The echo was silent for a
moment then started up again. With every crunch of my father’s feet, he
could hear a crunch simultaneously hit the trail behind him. Someone, or
something, was following him. Deliberately and furtively stalking him.
He stopped again, and so did his echo. He shined the light around him
again, in all directions. Down the trail, into the trees, and even into
the air. Nothing. There was absolutely nothing there. He carefully
observed his surroundings. It was then he noticed another trail, not
three feet from him on the other side of the brush. Silently, he began
devising a plan. He decided that he would begin walking again, and when
the echo recommenced he’d take another step…but he’d stop. If it was his
mind playing tricks then the echo would stop too. He turned up the
trail and continued along his way. Within moments the echo re-emerged.
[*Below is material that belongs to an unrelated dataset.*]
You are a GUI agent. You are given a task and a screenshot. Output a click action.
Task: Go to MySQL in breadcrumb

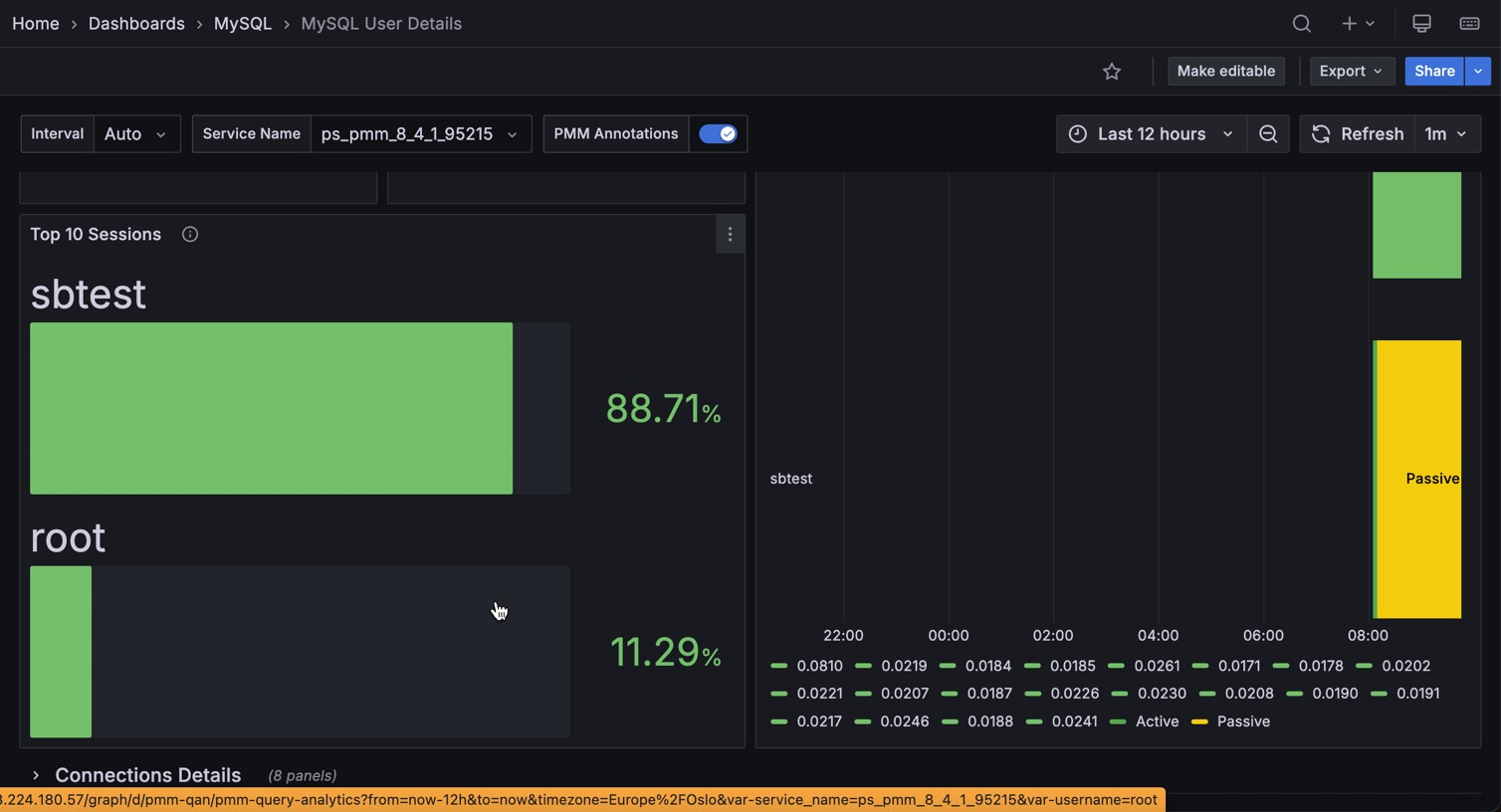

He waited until he was confident it the time was right, and he
stepped…and stopped mid step. His foot was barely an inch from the
ground.
*CRUNCH*
The sound resonated through his being and
sent shivers down his spine. He spun around and shined the light again
only to be greeted by darkness. He turned back up the trail and
quickened his pace. This time the strides did not mimic his own. They
were faster and louder. It dawned on my father at this point that he had
pissed it off, whatever it was. He loaded his shotgun as another plan
developed in his mind. He decided to step through the brush to the trail
on the other side. There he would wait for It to pass him, and he would
turn the tides. Without hesitation he cut off his light and stepped
across the brush and waited in darkness. The sound of Its strides
continued up the trail before stopping what sounded like mere feet away.
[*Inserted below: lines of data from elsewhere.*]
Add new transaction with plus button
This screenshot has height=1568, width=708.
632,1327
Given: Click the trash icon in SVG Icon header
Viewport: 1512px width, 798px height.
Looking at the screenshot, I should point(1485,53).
Then It crossed through the brush, coming to a halt beside him. His
stomach sank and he fumbled for his light. He could feel eyes burning
into his skin, boring holes into his brain. The light came on with a
sudden flash…nothing. There was absolutely nothing there. He shined the
light all around him. There was no sign of anything passing through the
brush, no sign of anything walking along the trail. My father, an expert
hunter, could find no trace of the thing that was stalking him. He
shined his light further up the trail and saw something. A building…the
old coal shoot that was just above the slate dump. He bolted for it. He
could hear Its strides coming up fast behind him. He turned into the
coal shoot and dove in. The shoot collapsed around him, sending him
pouring down onto slate and rock. He quickly made his way to his feet
and shined his light towards the shoot, shotgun in firing position. He
could hear It moving fast up the trail. He heard It hit the coal shoot.
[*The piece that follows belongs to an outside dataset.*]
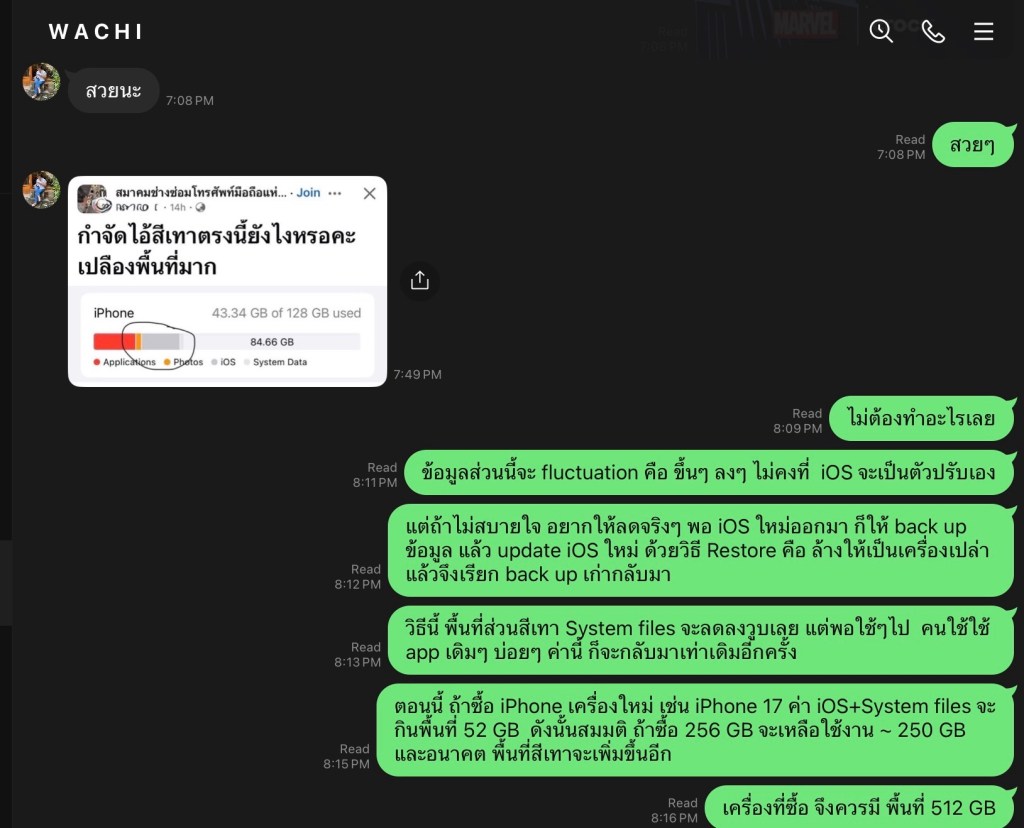
Task: Tap the message mentioning iPhone 17
Action: [x=696, y=730]
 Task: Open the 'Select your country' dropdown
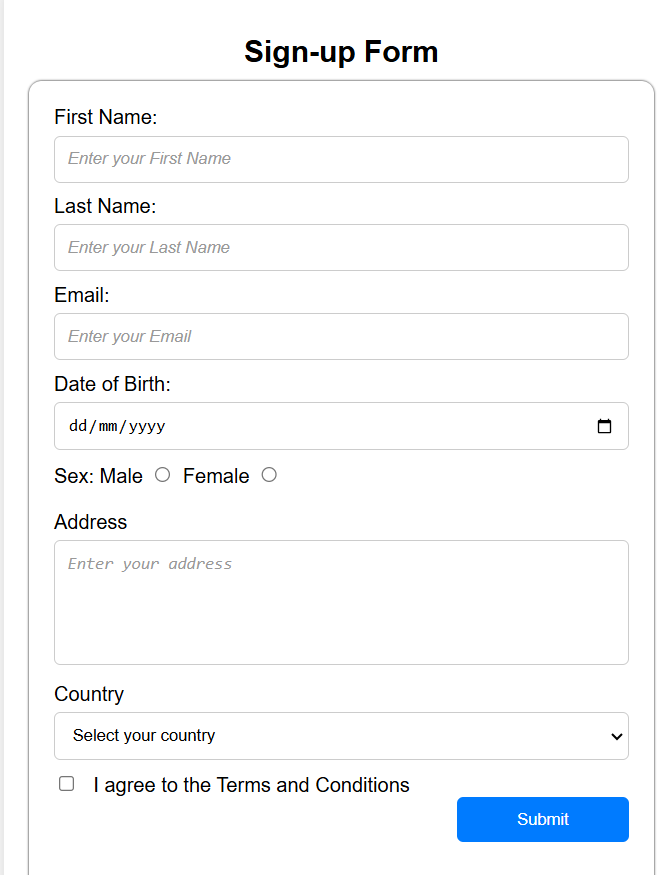click(340, 736)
The shoot thundered and trembled under Its weight, but my father
couldn’t see anything. He blindly fired, pumped, and fired again and
again. The boom of his shotgun echoed throughout the valley…the sound
matched by a roar that made the hair on his neck stand. The shoot was
silent for a moment. Then he heard Its strides bolt in the opposite
direction. It made its way up the mountain towards the mine. He listened
for a long time. Silence.
He got home around noon. He was beaten
up pretty badly from his fall. He never said a word. My mother
attempted to console him, and he silently looked at her. His eyes filled
with dread and his ever present smile gone. Not long after that he and
my mom separated. The court ordered that the house be turned over to me
upon my 21st birthday. I returned home to find him sitting on the porch,
shotgun beside him. He had long since erected a security fence around
the property. He told me his tale and he told me that he continued to
hear It. When he walked to his mother’s or when he trimmed the hedges
and mowed the lawn. He could hear It following him. Ever presently, It
stalked him. Hunted him.
After my father passed, I left the house
empty. It didn’t feel right taking it when he had built it from the
ground up. But then I met the woman who would become my wife. We married
after I graduated college, and now she’s pregnant with my son. I
brought my family back here, to raise them where I was raised.
But I write this now because I am afraid. Each night I do a quick sweep
of the property. I check the house and then I check the yard…and each
night I can hear my footsteps echoing beyond the fence.